See, he had come back into my life right at a time where I felt like I had no one – friends, teachers, family – that I could truly rely on. But he was always there for me, even when no one else was. I felt that if I left I was betraying someone who had cared for me when no one else wanted to. I spent months after that night trying to figure out how to leave without putting myself in more danger, but also how I planned to cope afterwards when I not only lost a relationship, but one of my closest friends. The right place and time for the breakup didn’t come until July 12, 2021, and those first few days after were the most free I had ever felt. It sounds cliché, but it felt like a giant weight had been lifted off of my chest, and all of my concerns about leaving him went away.

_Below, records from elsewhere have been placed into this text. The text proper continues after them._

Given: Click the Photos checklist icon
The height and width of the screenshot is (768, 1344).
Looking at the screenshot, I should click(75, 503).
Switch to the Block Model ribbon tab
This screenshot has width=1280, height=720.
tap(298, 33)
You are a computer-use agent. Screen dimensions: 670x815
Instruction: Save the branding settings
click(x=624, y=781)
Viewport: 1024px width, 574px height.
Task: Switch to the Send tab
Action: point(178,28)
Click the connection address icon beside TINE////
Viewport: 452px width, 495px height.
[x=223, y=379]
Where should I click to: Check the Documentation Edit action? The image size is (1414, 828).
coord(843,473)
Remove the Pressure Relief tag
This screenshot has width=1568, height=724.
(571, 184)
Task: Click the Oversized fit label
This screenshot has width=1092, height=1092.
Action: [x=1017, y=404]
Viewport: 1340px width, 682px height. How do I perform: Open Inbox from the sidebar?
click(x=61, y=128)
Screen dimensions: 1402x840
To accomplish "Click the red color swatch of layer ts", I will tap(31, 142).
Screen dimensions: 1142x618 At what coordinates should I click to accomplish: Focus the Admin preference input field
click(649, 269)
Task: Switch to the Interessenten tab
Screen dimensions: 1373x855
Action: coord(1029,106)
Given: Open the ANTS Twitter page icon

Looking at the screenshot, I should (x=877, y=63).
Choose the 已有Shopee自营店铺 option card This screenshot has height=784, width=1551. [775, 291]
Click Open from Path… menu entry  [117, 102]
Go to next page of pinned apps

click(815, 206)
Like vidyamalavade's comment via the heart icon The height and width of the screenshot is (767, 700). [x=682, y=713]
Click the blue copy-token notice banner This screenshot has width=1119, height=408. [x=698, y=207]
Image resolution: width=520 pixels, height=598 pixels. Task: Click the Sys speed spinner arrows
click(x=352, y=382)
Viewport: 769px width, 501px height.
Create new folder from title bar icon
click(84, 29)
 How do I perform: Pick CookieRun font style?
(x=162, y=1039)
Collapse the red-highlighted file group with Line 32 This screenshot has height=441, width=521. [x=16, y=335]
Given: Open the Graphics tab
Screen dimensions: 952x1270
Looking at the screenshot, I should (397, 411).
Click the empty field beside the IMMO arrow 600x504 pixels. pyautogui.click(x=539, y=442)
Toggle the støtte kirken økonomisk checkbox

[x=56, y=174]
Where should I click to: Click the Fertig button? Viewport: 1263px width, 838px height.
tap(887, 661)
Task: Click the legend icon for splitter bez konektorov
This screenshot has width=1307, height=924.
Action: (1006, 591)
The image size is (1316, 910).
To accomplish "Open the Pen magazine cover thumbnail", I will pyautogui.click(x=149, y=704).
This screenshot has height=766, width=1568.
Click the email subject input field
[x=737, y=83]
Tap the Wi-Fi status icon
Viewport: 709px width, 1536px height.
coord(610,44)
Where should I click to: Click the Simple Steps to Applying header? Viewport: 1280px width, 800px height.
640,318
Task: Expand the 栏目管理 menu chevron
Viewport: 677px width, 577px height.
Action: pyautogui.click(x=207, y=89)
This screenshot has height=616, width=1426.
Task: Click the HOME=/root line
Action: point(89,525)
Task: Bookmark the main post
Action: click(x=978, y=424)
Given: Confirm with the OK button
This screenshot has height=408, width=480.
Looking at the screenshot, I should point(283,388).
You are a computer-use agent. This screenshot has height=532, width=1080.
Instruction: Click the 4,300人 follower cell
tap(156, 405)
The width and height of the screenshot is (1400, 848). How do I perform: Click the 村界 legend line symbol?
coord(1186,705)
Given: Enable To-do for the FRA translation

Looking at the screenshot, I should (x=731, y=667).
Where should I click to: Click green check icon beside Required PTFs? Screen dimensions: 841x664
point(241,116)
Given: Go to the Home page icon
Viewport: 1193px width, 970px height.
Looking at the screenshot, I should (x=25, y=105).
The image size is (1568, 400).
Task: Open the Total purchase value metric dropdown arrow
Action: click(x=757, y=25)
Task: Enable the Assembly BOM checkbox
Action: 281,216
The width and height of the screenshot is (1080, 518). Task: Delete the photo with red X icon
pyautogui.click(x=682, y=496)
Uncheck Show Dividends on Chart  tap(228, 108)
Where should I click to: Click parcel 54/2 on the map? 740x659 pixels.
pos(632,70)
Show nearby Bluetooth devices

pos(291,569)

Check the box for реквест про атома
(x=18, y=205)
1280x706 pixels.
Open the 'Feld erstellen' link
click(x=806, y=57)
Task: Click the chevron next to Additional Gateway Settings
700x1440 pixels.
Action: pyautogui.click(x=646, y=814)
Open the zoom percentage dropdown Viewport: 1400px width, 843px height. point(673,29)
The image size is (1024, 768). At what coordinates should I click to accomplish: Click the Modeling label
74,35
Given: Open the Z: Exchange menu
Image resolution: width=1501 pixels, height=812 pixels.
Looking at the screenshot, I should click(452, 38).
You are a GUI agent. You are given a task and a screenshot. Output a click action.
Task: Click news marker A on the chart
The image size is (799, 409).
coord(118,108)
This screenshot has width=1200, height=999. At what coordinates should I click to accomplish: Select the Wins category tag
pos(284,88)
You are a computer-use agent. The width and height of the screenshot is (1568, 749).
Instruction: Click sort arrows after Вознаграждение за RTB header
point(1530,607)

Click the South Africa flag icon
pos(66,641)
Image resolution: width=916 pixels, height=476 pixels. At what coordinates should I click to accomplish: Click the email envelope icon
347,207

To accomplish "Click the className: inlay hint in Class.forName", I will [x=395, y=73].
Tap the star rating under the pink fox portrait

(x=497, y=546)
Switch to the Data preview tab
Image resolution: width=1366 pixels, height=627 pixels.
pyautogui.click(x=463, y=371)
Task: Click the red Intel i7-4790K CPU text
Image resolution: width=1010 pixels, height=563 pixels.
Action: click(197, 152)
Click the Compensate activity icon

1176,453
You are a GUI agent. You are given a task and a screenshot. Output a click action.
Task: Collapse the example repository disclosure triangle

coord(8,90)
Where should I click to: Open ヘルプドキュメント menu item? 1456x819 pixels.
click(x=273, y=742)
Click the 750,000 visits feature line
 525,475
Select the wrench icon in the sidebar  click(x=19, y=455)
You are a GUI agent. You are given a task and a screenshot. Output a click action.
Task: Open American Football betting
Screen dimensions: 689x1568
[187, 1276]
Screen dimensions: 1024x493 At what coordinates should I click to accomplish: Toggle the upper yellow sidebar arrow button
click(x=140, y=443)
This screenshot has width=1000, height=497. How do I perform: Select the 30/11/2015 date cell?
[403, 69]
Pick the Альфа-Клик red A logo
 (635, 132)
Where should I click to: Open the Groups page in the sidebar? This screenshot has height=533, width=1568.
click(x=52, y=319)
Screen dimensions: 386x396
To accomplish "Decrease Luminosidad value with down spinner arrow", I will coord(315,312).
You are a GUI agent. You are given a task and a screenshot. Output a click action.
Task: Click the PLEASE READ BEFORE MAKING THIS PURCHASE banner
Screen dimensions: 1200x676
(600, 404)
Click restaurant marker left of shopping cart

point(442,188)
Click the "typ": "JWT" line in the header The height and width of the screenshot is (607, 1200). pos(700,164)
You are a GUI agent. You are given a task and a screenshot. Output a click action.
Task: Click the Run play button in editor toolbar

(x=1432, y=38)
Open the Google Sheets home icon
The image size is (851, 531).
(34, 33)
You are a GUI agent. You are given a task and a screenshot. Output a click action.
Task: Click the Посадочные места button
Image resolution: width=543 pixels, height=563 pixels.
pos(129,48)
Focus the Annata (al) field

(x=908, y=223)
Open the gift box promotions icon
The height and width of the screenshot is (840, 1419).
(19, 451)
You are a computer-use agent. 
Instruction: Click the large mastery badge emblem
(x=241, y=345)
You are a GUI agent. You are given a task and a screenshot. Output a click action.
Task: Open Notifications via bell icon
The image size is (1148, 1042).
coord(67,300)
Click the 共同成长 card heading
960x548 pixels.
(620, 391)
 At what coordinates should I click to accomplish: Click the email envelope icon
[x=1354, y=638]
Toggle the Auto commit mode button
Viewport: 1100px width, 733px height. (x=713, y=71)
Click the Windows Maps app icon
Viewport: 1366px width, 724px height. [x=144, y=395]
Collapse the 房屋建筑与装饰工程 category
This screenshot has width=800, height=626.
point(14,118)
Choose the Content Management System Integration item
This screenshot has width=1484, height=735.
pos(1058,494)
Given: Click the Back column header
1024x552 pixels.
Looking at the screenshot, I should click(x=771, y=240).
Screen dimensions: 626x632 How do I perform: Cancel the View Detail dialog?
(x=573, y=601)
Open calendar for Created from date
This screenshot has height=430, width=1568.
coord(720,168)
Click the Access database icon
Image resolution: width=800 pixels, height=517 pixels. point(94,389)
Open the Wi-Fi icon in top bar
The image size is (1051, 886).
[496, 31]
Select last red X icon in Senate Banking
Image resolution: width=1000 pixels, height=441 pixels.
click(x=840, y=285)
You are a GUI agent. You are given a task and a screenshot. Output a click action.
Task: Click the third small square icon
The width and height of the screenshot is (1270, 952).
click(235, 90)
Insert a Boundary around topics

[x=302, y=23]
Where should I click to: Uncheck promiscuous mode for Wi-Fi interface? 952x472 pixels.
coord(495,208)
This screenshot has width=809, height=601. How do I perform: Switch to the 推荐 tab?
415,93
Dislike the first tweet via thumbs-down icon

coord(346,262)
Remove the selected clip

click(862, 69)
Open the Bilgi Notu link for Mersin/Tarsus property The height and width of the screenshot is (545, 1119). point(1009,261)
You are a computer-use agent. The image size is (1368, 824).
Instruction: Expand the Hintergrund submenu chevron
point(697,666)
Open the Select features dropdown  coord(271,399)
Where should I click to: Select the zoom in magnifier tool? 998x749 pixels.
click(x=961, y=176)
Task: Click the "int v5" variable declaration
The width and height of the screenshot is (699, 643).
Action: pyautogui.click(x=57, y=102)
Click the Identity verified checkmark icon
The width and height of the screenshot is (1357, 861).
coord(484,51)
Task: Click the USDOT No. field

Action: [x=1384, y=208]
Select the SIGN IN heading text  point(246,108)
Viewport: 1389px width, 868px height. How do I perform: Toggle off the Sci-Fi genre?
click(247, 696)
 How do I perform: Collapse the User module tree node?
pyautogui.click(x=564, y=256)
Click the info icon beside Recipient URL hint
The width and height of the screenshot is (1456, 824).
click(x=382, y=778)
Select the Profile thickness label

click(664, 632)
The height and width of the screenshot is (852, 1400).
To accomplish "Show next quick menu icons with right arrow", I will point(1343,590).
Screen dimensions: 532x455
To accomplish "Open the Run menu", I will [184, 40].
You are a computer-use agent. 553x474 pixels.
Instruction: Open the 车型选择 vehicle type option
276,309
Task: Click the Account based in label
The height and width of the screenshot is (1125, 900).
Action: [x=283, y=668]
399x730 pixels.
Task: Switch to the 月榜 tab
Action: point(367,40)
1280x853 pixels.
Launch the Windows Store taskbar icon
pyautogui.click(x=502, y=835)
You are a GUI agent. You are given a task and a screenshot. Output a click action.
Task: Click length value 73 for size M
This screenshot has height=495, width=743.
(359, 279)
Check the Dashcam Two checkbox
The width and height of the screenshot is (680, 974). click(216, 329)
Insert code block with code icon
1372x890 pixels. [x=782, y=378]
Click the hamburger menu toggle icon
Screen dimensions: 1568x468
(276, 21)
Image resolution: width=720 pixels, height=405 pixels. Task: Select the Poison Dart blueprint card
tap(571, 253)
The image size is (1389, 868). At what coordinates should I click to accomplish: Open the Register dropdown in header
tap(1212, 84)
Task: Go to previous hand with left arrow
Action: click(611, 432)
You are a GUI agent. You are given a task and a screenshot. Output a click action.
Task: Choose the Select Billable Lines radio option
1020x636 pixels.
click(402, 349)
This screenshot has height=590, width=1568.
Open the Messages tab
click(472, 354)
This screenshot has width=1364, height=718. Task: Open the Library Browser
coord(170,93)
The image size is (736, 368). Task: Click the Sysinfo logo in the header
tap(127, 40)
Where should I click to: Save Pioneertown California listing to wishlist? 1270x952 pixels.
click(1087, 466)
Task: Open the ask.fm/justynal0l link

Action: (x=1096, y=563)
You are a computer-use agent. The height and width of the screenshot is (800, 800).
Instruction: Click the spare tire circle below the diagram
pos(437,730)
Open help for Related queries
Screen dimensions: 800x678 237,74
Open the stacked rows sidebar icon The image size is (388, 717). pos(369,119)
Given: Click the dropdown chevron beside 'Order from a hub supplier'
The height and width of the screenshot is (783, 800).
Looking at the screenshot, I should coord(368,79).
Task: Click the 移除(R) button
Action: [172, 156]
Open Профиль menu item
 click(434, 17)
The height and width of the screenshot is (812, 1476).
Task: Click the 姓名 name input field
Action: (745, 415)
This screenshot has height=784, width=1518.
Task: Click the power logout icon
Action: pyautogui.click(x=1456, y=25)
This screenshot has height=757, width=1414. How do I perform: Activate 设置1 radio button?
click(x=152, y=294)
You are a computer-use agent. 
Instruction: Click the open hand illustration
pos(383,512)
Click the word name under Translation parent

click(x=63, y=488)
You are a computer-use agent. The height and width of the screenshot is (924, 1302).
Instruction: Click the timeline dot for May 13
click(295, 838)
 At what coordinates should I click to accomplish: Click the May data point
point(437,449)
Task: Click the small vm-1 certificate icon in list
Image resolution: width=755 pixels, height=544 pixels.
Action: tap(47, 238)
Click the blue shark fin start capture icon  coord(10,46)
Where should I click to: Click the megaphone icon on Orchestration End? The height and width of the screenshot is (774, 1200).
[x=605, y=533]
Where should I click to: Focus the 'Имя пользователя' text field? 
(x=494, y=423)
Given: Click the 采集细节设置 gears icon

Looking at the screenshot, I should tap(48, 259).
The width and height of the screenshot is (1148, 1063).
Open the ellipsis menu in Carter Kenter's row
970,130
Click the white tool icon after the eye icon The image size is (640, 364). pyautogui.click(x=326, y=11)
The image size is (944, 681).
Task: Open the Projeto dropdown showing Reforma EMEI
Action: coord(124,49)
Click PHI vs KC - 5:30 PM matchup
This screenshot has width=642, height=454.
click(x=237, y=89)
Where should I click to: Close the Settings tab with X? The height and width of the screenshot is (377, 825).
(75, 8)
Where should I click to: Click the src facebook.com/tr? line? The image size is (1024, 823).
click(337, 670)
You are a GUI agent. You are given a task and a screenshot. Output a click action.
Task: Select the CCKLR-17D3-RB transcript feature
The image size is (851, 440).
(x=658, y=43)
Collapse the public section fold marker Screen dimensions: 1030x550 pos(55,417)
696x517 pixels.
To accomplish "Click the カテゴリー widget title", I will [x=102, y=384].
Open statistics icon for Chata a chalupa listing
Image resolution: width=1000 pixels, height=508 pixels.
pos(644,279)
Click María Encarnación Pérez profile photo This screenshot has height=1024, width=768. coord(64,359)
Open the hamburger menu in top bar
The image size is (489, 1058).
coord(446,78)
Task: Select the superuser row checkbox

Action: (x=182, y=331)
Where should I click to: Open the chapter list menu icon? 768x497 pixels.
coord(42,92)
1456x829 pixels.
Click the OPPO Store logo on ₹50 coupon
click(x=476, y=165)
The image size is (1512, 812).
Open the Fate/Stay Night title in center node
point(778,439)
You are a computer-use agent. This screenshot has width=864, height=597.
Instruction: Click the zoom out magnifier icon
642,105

What I didn’t anticipate about ending an abusive relationship is how much it lingers with you. Directly after the breakup, I kept telling myself that it wasn’t that bad, that there are people who have experienced so much worse, and that I made it worse for myself by not leaving at the start. It wasn’t until after we went back to classes in-person in the fall and I finally started to build a support system again that I actually came to terms with how much what he did affected me. I can’t walk down the street and pass someone wearing his cologne or driving that same car without feeling nauseous. Trying to imagine being that vulnerable and intimate with another person again sends me into a panic attack. I still get tense if I’m left alone in a room with a man.
He took away so much of what I used to love about myself, and I’m still trying to get all of those pieces of myself back. And honestly, I don’t know if I ever will. Because every day I’m reminded that because of a choice he made to disregard every single time I said ‘no’ I now have to live with the consequences. He can go about his day without a second thought, meanwhile I have to put in the effort to heal in order to feel whole again.
But I’m still hoping that someday soon, I can feel like I did before he came along.